> The exercise:
According to the post on New York's 2026-2030 energy efficiency orders, how much of the five-year investment goes to low- to moderate-income households?

> Source text:
_ _ _ _ _

By Luke Miller | Thu, July 31, 25
In May, the New York Public Service Commission (PSC) authorized portfolios for the program administrators’ Energy Efficiency and Building Electrification (EE/BE) Plans for 2026-2030. The PSC issued two orders, one for each of the low- to moderate-income (LMI) and the non-LMI sectors (non-LMI refers to residential, multifamily, and non-residential market segments such as commercial, institutional, and industrial). These authorizations included budgets and targets, cost recovery, elements of program design, and the process to finalize program approval. Over five years, the programs will invest $5.36 billion and the programs will save 615 trillion lifetime BTU (equivalent) over the life of the measures and projects. Nearly 30 percent of the investment, or $1.6 billion, is dedicated to low- to moderate-income households. Additionally, the NY utilities will have a new goal for weatherization savings.
These orders build on past efforts. In 2018, the Department of Public Service (DPS) and the New York State Energy Research and Development Authority (NYSERDA) released “New Efficiency: New York” (NE:NY), which set ambitious economy-wide energy efficiency and greenhouse gas (GHG) emissions reduction goals for 2015 to 2025. Subsequently, the PSC adopted these goals alongside a separate heat pump goal for the state in the 2021-2025 New York Energy Efficiency plans.
While New York has made strides in deploying heat pumps and will continue to invest in heat pump programs in the new orders, the PSC acknowledged that weatherization is a crucial first step to manage both energy affordability and electric load growth in the long-term. In response, these orders make fundamental changes to program regulatory frameworks and priorities. The broad shift away from historically common energy efficiency program measures, like lighting and appliance rebates, and towards weatherization and other more complex energy-saving measures is a major change for the 2026-2030 program cycle.
The shift also raises major new questions and challenges for implementation. How will the state ramp up to achieve the desired scale of deep energy retrofits? Without short-term, behavioral strategies, will administrators be able to achieve deeper, more complex savings and projects? Weatherization projects offer deeper, longer-term energy savings opportunities for customers but they also require deeper trust and levels of commitment from those customers. Similarly, pairing weatherization with heat pump goals has the potential to transform New York’s building stock and its energy use, but will raise new challenges and require new approaches.
This blog post explores three fundamental changes in New York’s portfolios: the shift to a Strategic Framework that creates guardrails around program and measure types, the removal of performance incentives for utilities, and prioritization of building envelope upgrades for both the LMI and non-LMI portfolios.
Shifting Strategies to Achieve Deep Energy Savings
The orders use a Strategic Framework to focus program funds, outline key priorities, and align investments in EE/BE programs with state priorities. This Framework was first introduced in the DPS Staff Energy Efficiency and Building Electrification Report in 2022, and the PSC directed program administrators to follow it in their 2026-2030 proposals in the 2023 Order Directing Energy Efficiency and Building Electrification Proposals. The Framework breaks measures into three categories: strategic, neutral, and non-strategic as shown below.

_ _ _ _ _

> Information given:
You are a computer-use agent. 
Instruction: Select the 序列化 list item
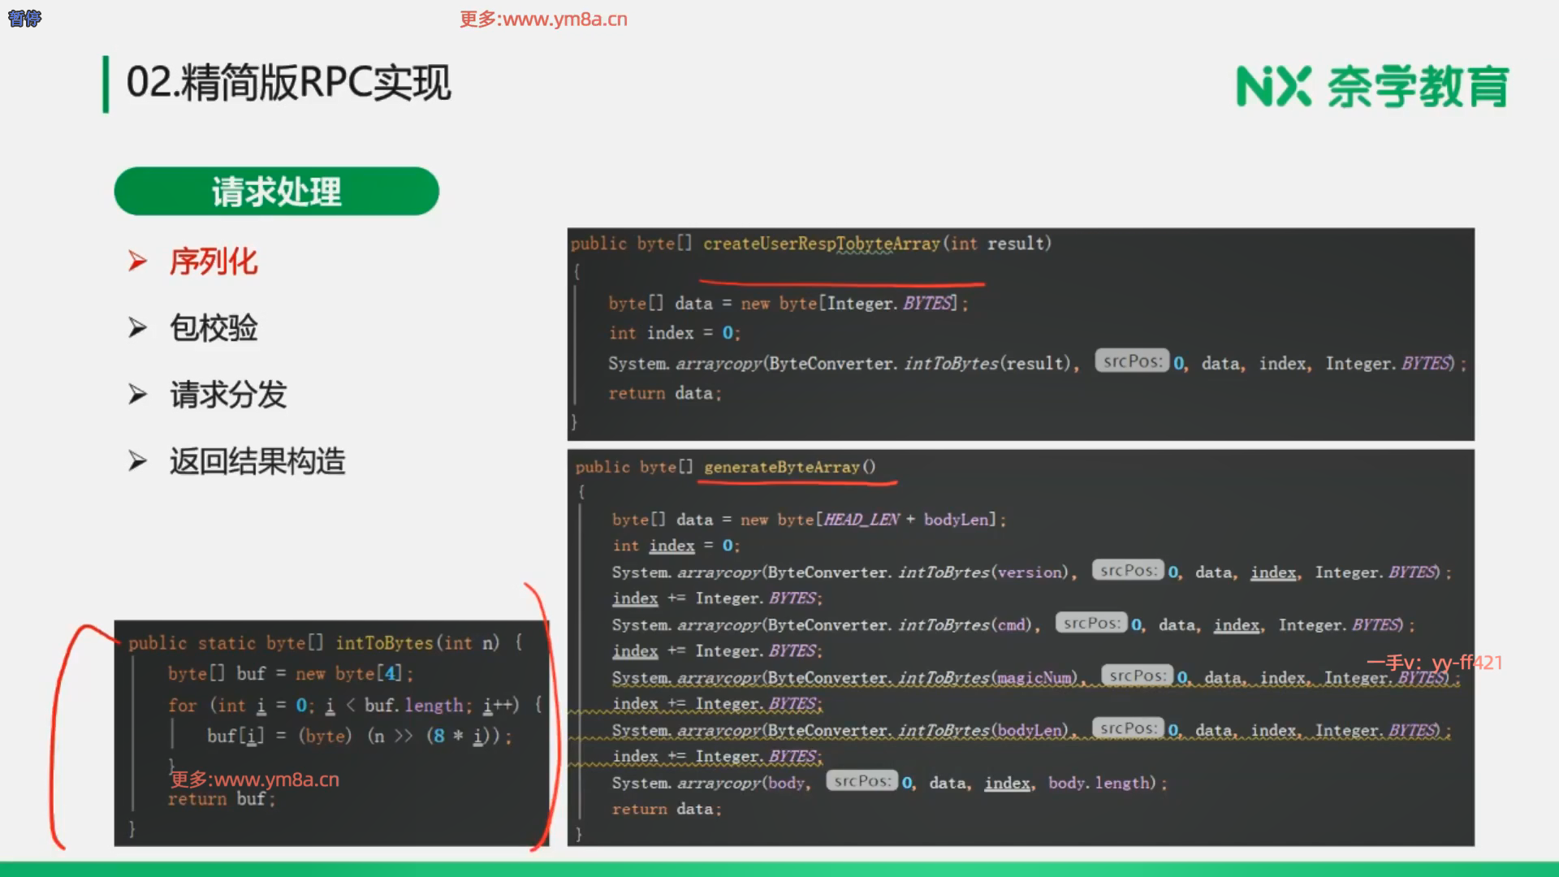click(x=213, y=261)
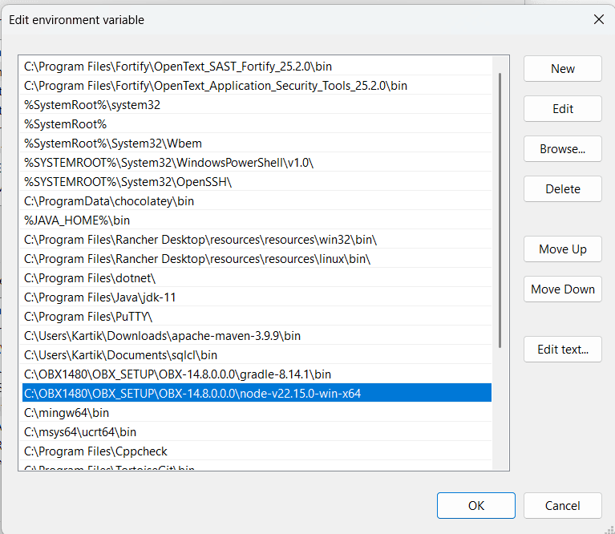615x534 pixels.
Task: Pick the gradle-8.14.1\bin entry
Action: click(x=177, y=374)
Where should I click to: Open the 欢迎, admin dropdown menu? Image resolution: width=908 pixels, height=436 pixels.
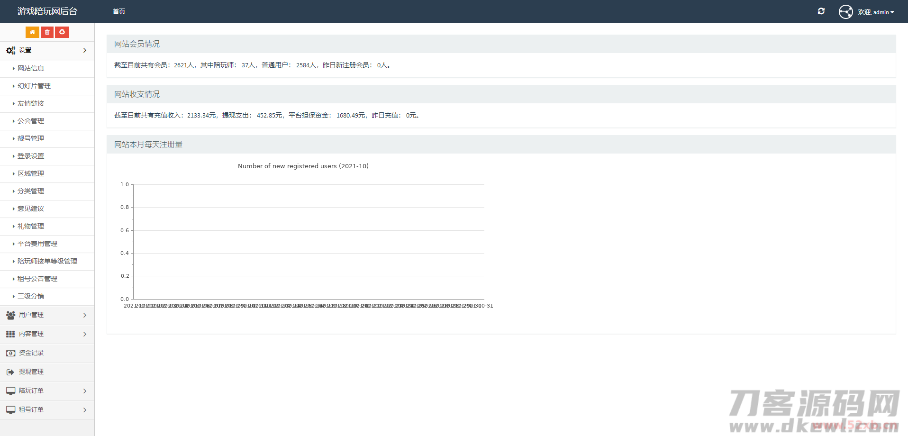point(876,12)
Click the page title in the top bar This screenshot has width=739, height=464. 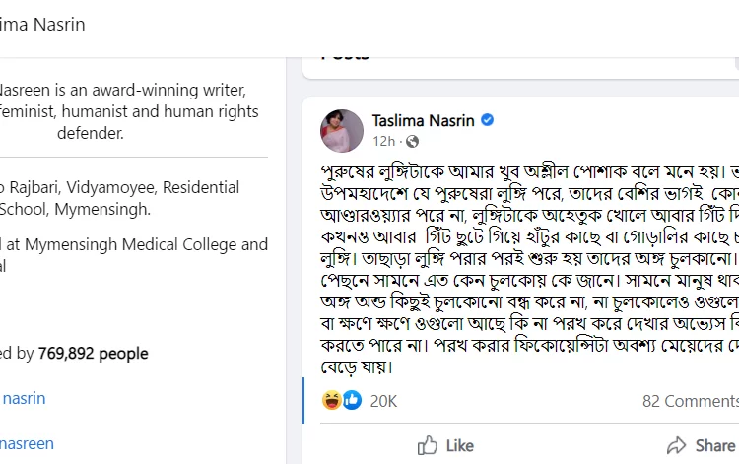point(42,25)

_ _ _ _ _

> Exercise response:
Nearly 30 percent of the investment, or $1.6 billion.